College Degree Value: Labor Market Shifts & New Research
The job-finding rate for young college graduates has fallen to roughly the same level as that for young high school graduates, a shift that began around 2000, according to new research from the Federal Reserve Bank of Cleveland.
For decades, a bachelor’s degree reliably translated into quicker employment and higher earnings. However, the economic landscape has undergone a fundamental change, and the consequences are now becoming apparent. Researchers Alexander Cline and Barış Kaymak documented the trend in a recent economic commentary and a related blog post, analyzing nearly 50 years of labor market data.
The research indicates that the unemployment gap between young workers with a high school diploma and those with a college degree has narrowed to its smallest margin since the late 1970s. This isn’t simply a result of the post-pandemic economic recovery, the researchers found. The decline in the advantage held by college graduates began around the turn of the millennium.
“This narrowing coincides with a decades-long decline, one that began around 2000, in the job-finding rate among young college graduates,” Cline and Kaymak stated in their blog post published November 24, 2025.
The study reveals a transition in labor demand. After 2000, growth in demand for labor shifted from being “college-biased” – meaning that demand for college-educated workers grew faster than demand for other workers – to being “education-neutral.” This marked the end of a long period where the labor market strongly favored those with a four-year degree.

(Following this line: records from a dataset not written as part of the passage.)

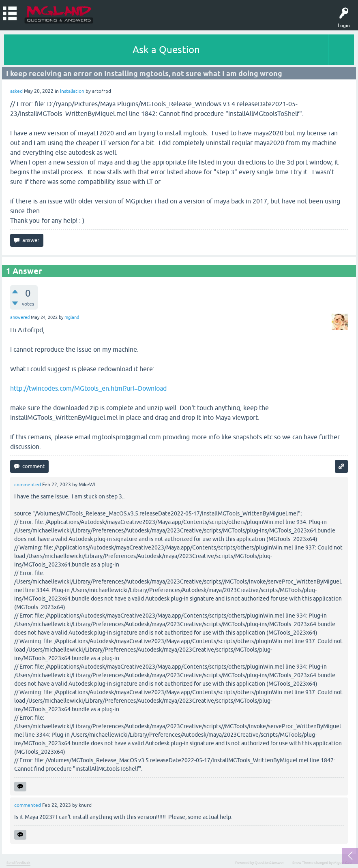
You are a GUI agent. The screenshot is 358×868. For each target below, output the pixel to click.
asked (16, 91)
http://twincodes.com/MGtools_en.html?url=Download (88, 388)
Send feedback (18, 863)
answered (20, 317)
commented (28, 485)
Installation (72, 91)
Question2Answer (269, 863)
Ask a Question (166, 49)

Barış Kaymak, an economic and policy advisor at the Federal Reserve Bank of Cleveland, has researched macroeconomics, labor economics, and public economics. He previously served as a professor of economics and the JW McConnell Chair of American Studies at the Université de Montréal. His recent publications include “Labor Substitutability among Schooling Groups” (2024) and “Corporate Tax Cuts and the Decline in the Manufacturing Labor Share” (2023).
Despite these challenges, the researchers emphasize that college graduates still retain certain advantages in the labor market. The report suggests the story is more complex than a simple devaluation of a college degree. The research does not detail what those advantages are, but indicates the initial job search is where college graduates are now facing increased difficulty.
The Federal Reserve Bank of Cleveland is scheduled to host a discussion of the research, with Barış Kaymak presenting the findings and taking questions from the audience.